Re: Truth Machines and Open Networks

Damien R. Sullivan (phoenix@ugcs.caltech.edu)
Sat, 14 Mar 1998 15:36:54 -0800 (PST)


On Mar 14, 8:56am, John K Clark wrote:
> Subject: Truth Machines and Open Networks

John, you're being at least as dogmatic and simplistic as you accuse Brin of
being. The style of argument you use to demolish free will and souls doesn't
work as well here.

> liking. Since everything is open I know exactly how OTON works and all about
> its security, I can hack in and alter records and make history be anything I
> want. It does no good to make an exception to the total openness policy for

How, when people and watchdog programs are watching you or at least the
records and each other, redundantly? Earlier you talked about splicing into
the network "they can't be watching me all the time". But they can watch the
network cables. For that matter, the cables themselves might be 'smart'.
"Help! I'm broken! Come look at me!"

You've also said it's unstable, because if everyone's being open but you you
have an advantage.
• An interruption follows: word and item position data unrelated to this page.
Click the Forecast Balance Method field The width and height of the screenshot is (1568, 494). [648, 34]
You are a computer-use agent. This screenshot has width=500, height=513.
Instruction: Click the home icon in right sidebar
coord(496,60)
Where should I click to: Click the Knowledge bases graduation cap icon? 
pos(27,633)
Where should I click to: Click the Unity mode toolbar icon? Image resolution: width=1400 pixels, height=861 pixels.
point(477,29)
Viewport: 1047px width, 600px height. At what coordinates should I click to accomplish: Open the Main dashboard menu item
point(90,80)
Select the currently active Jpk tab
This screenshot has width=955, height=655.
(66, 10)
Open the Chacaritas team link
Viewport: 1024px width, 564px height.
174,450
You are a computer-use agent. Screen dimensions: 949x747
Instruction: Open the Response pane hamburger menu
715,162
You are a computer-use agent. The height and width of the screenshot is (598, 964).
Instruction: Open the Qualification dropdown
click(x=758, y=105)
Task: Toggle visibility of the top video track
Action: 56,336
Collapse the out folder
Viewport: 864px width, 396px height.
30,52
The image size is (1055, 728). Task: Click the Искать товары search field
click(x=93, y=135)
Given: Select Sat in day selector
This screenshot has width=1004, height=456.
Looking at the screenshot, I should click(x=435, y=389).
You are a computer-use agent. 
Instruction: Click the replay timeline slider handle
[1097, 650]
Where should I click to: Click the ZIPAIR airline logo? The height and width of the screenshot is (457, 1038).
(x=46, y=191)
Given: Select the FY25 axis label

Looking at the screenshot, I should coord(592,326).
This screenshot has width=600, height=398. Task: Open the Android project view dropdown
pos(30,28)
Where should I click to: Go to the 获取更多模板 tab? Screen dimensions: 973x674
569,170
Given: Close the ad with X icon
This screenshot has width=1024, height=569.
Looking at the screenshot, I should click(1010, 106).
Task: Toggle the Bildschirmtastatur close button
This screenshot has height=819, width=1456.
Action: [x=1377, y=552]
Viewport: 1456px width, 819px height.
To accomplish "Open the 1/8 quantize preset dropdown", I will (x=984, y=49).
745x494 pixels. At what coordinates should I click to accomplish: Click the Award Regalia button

But the projected openness isn't based on voluntary
transparency, like altruism; it's based on snooping technology being better
than secrecy technology. How will you use this secret? Insider trading would
be hard to detect, but the extended obtaining of that information would be
high risk. Conversely a new invention could be stored in your brain but would
be hard to implement secretly.

The transparent society (at least one version) isn't fron unanimous surrender
of secrecy; it's the result of extensive and more widespread snooping and
spying. Thirty years ago we caught Nixon's burglaries by accident, and found
out more about him because of his own fetish for recordings; today we argue
over whether Clinton had an affair inside the White House and some police cars
are equipped with cameras. This is stable.

Whereas a world of total encryption might well be vulnerable to a new
algorithm or a quantum computer. _That_ sort of secret would be exploitable
-- to the detriment of everyone else. Call that stable? Hah.

And quantum cryptography isn't a cure-all yet, with its dependence on direct
fiber links, not for the Internet as a whole.

And then there's the TEMPEST arms race.

> from hackers you'd vastly increase the meddling of the truth from world
> leaders, that is, from the network administrators.

More than one network, and they're watchable.

This will be mostly driven by the technology, and a few social decisions.
(Whether private street cameras are illegal, or whether everyone can tap in,
and watch the police station as well. Whether people actually have secrecy at
home, or simply seclusion -- you can be watched at home, but not disturbed,
and perhaps use of that information is restricted somehow.) The result is
unlikely to be all of one or the other, and likely to change over time. RSA
gets cracked; people use overlapping quantum crypto networks; teeny cameras
and TEMPEST see everything your computer does anyway; teeny camera-hunters and
counter-TEMPEST measures strike back; etc.

-xx- GSV The Low Golden Willow X-)

"Aldous Huxley said that an intellectual was a person who had discovered
something more interesting than sex. A civilised man, it might be said,
is someone who has discovered something more satisfying than combat."